This post summarizes the programming logic behind our products Ripple and Wave on how we analyze and calculate AWS usages and cost.
In order to get insight and collect data of an AWS account usages, the best way is to enable AWS Cost & Usage Report (CUR) and a trunk of big data in CSV format will be dumped into an S3 bucket under the payer AWS account. These data contains all of the usage details and service dimensions, such as AmazonEC2 Running Hours, Instance Type, Reserved Instance (RI) record, CPU utilization, Storage I/O, etc.
Background
In 2018, we published Mobingi Ripple and Wave, two product offerings that calculate and analyze AWS cost. These two services use the same code logic to calculate accounts usages & cost including properly applying RI to instances, re-allocating RI across linked accounts (under same AWS organization), handling spot instances or on-demand instances, calculating data transfer and DynamoDb, as well as all products which AWS offers.
The Challenge
In order to get insight and collect data of an AWS account usages, the best way is to enable AWS Cost & Usage Report (CUR) and a trunk of big data in CSV format will be dumped into an S3 bucket under the payer AWS account. These data contain all of the usage details and service dimensions, such as AmazonEC2 Running Hours, Instance Type, Reserved Instance (RI) record, CPU utilization, Storage I/O, etc.

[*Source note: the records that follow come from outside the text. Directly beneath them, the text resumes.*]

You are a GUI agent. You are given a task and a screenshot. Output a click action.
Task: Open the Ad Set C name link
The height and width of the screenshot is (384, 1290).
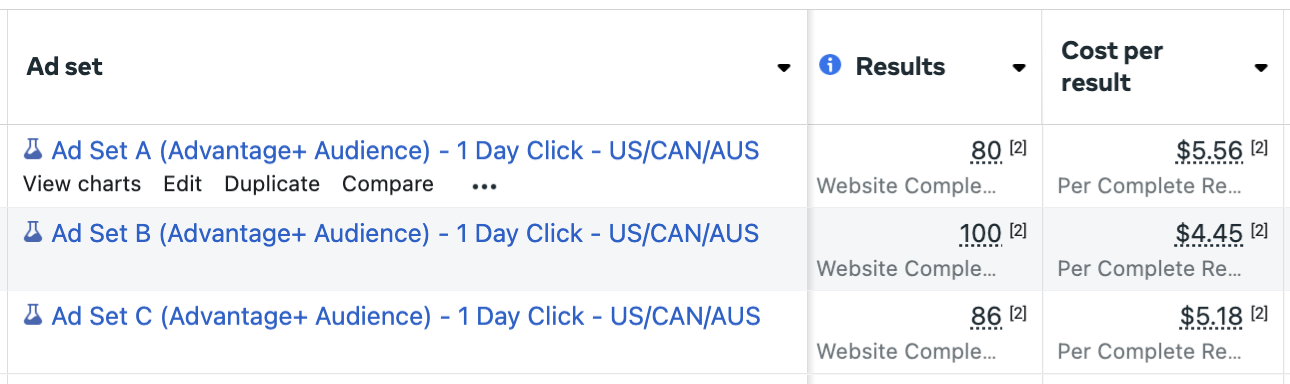pos(406,317)
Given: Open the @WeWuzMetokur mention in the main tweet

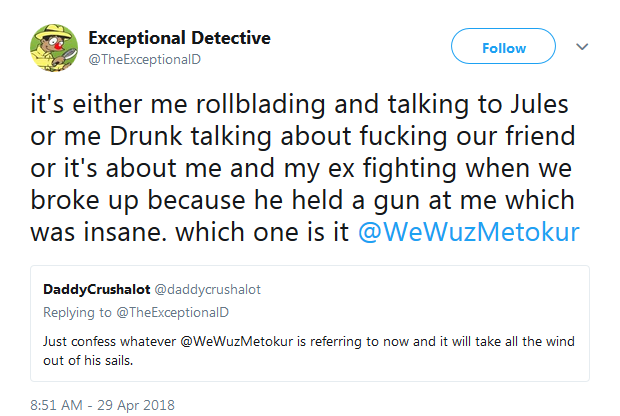Looking at the screenshot, I should point(469,232).
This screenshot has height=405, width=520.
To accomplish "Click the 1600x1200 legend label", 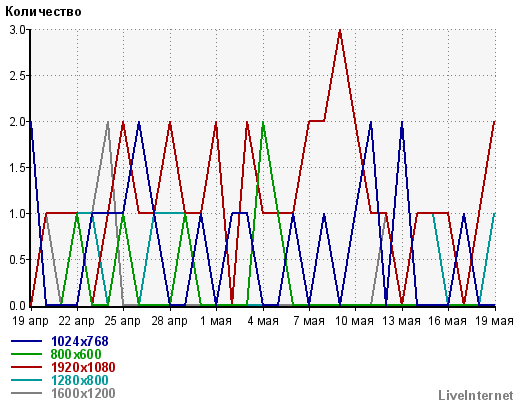I will [x=83, y=393].
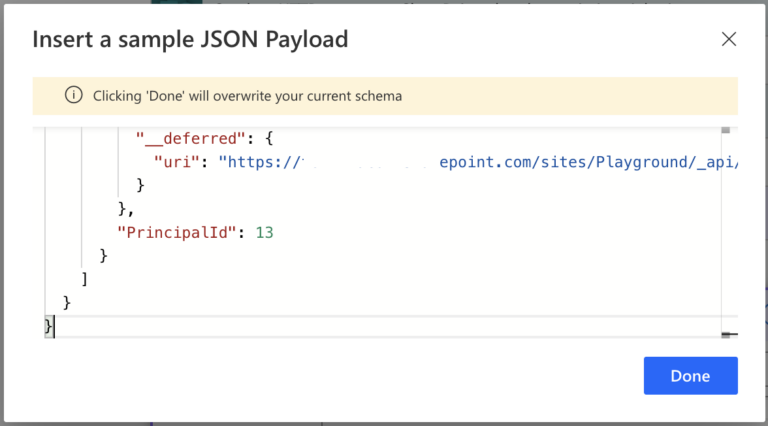The height and width of the screenshot is (426, 768).
Task: Click the "uri" property name in the editor
Action: 177,162
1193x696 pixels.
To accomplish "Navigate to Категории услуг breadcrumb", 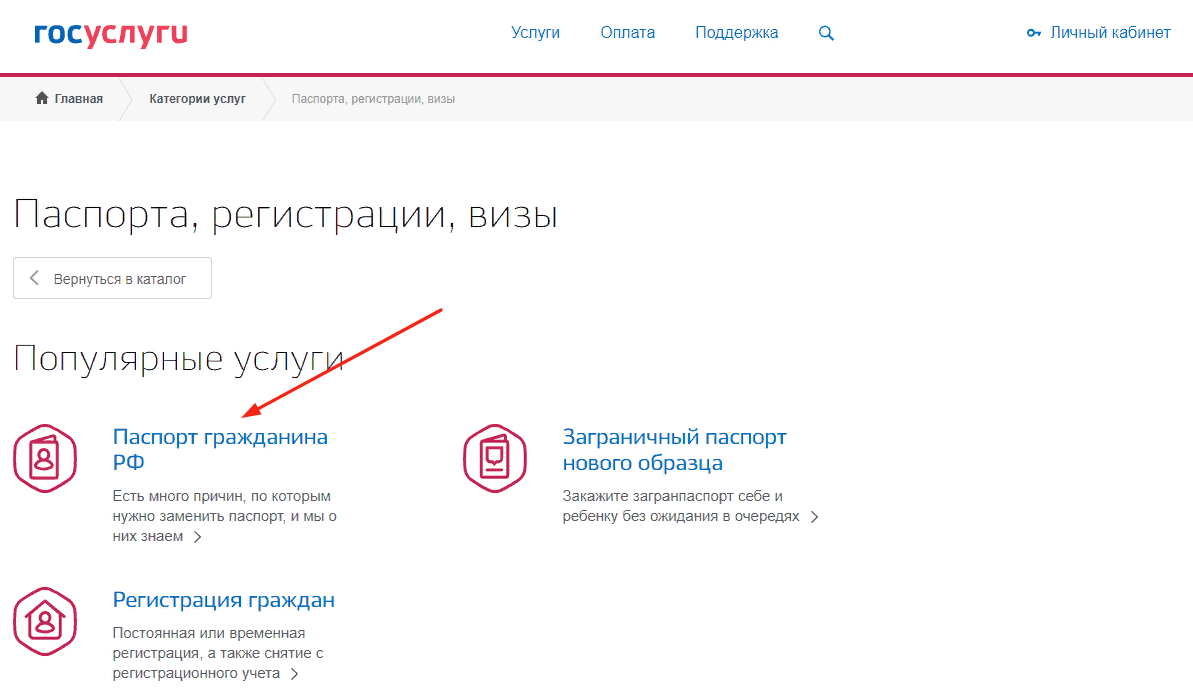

Of a normal AWS customer account, the data size is usually around hundreds of MB in which one CSV file would contain the usages of the whole month. Some heavy AWS customer accounts may generate up to several Gigabytes of such data, separated into multiple CSV files with each of the size around 1G. In the CSV file, each line is named LineItem and represents the usage dimensions of certain service for one clock-hour. For example:
identity/lineitemid | identity/timeinterval | lineitem/blendedcost | lineitem/blendedrate | lineitem/currencycode | lineitem/lineitemdescription | lineitem/lineitemtype | lineitem/operation | lineitem/productcode |
---|---|---|---|---|---|---|---|---|
mluxyrxfepz4mzyk3 | 2018-12-18T00:00:00Z/2018-12-19T00:00:00Z | 0.0030109446 | 0.1 | USD | $0.10 per GB-month of data storage | Usage | APN1-TimedStorage-ByteHrs | AmazonECR |
(Imagine millions of LineItems like above included in one account’s usage)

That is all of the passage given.